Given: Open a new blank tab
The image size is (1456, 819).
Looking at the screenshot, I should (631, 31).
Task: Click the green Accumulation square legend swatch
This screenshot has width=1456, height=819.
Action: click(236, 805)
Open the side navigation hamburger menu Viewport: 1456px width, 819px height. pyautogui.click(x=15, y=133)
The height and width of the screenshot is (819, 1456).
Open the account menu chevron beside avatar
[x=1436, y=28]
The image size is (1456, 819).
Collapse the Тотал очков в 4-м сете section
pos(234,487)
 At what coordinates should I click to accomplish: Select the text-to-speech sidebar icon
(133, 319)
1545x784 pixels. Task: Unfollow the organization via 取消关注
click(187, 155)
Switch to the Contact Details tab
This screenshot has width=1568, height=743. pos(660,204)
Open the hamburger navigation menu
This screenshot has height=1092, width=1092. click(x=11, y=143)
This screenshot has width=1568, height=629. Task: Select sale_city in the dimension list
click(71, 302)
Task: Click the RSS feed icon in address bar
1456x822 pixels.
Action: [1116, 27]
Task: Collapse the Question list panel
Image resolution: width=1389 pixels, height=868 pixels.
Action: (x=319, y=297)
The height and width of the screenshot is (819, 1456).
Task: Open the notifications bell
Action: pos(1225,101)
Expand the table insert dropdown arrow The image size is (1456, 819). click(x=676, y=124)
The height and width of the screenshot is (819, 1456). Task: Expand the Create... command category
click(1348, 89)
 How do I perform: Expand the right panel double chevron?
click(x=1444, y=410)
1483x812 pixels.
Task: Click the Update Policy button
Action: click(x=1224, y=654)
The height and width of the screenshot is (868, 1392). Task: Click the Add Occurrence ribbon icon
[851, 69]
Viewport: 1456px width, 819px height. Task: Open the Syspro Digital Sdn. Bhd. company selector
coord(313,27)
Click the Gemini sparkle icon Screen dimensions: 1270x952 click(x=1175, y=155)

:::

- Your goal:
Output each record exactly, leaving nothing out.

- Answer box:
Given: Open a new blank tab
The image size is (1456, 819).
Looking at the screenshot, I should (631, 31).
Task: Click the green Accumulation square legend swatch
This screenshot has width=1456, height=819.
Action: click(236, 805)
Open the side navigation hamburger menu Viewport: 1456px width, 819px height. pyautogui.click(x=15, y=133)
The height and width of the screenshot is (819, 1456).
Open the account menu chevron beside avatar
[x=1436, y=28]
The image size is (1456, 819).
Collapse the Тотал очков в 4-м сете section
pos(234,487)
 At what coordinates should I click to accomplish: Select the text-to-speech sidebar icon
(133, 319)
1545x784 pixels. Task: Unfollow the organization via 取消关注
click(187, 155)
Switch to the Contact Details tab
This screenshot has width=1568, height=743. pos(660,204)
Open the hamburger navigation menu
This screenshot has height=1092, width=1092. click(x=11, y=143)
This screenshot has width=1568, height=629. Task: Select sale_city in the dimension list
click(71, 302)
Task: Click the RSS feed icon in address bar
1456x822 pixels.
Action: [1116, 27]
Task: Collapse the Question list panel
Image resolution: width=1389 pixels, height=868 pixels.
Action: (x=319, y=297)
The height and width of the screenshot is (819, 1456).
Task: Open the notifications bell
Action: pos(1225,101)
Expand the table insert dropdown arrow The image size is (1456, 819). click(x=676, y=124)
The height and width of the screenshot is (819, 1456). Task: Expand the Create... command category
click(1348, 89)
 How do I perform: Expand the right panel double chevron?
click(x=1444, y=410)
1483x812 pixels.
Task: Click the Update Policy button
Action: click(x=1224, y=654)
The height and width of the screenshot is (868, 1392). Task: Click the Add Occurrence ribbon icon
[851, 69]
Viewport: 1456px width, 819px height. Task: Open the Syspro Digital Sdn. Bhd. company selector
coord(313,27)
Click the Gemini sparkle icon Screen dimensions: 1270x952 click(x=1175, y=155)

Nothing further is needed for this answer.